Exactly when that will happen, well, O'Reilly's keeping mum.

"The Seafarer" runs through Dec. 13 at the Boston Center for the Arts' Roberts Studio Theatre. 617-933-8600, www.SpeakEasyStage.com

War and remembrance

Just how did Meg Taintor of Whistler in the Dark stumble upon Canadian playwright Stephen Massicotte's play "Mary's Wedding," a World War I-era romance between a young woman who's moved to England from Canada and an unsophisticated local boy?

Well, she did it four years ago - and hated it at first glance.

"It's actually a play I worked on," Taintor explains. A friend at the Theater Alliance in Washington asked her to be assistant director, and after reading it twice, she said no. But reading it one more time, she realized "I could like this really optimistic play," she says. "I think this sort of is what we need right now - a gentle play about loss and loving and growing up."

Told in a nonlinear style, the play centers on a dream Mary has the night before her marriage, in which her first love, a young farmer, goes off to fight in World War I. The year is 1914, the world is about to fall under the clouds of war, and the play loops forward and back in time between their first meeting, his duty in the trenches, and life thereafter.

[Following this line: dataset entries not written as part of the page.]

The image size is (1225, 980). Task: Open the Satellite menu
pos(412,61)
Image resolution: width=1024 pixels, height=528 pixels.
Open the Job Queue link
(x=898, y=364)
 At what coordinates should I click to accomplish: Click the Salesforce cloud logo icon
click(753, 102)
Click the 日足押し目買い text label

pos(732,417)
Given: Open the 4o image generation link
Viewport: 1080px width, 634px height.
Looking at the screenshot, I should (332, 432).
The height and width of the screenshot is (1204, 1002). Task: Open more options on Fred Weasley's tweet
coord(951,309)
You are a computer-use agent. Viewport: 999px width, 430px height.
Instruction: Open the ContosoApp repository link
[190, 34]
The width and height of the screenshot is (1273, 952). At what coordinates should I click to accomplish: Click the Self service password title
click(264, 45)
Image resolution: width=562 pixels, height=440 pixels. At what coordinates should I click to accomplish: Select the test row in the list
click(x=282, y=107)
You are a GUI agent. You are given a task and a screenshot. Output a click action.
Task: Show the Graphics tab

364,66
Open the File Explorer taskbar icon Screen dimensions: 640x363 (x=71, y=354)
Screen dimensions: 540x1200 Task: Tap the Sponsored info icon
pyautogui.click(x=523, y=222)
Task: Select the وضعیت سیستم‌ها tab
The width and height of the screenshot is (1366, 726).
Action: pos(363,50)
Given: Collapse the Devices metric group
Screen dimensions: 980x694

"For me it's about innocence, and how losing innocence does not have to be tragedy," says Taintor.

"Mary's Wedding" runs today through Nov. 30 in Rehearsal Hall A at the Boston Center for the Arts. 617-933-8600, www.whistlerinthedark.com

Setting the bar

Lucky's Lounge, dubbed a "Den of Cocktail Cool" by InStyle magazine, has been transformed into the set for William Saroyan's 1930s play "The Time of Your Life." Running this weekend and next at the Congress Street hotspot, the play features 21 actors and is centered in a honky-tonk waterfront bar at a time when the nation is mired in the Great Depression, facing war and global upheaval.

Sound familiar?

"It's a play I saw 40 years ago and thought, 'This play should be put on in a bar.' Lucky's was the perfect place," says Marc Miller, artistic director of Fort Point Theatre Channel. " 'The Time of Your Life,' although written in 1939, is very much in today's spirit of 'Yes We Can.' It is the nation's plain people, in all their glorious diversity, who will come forward to save this country in its time of crisis."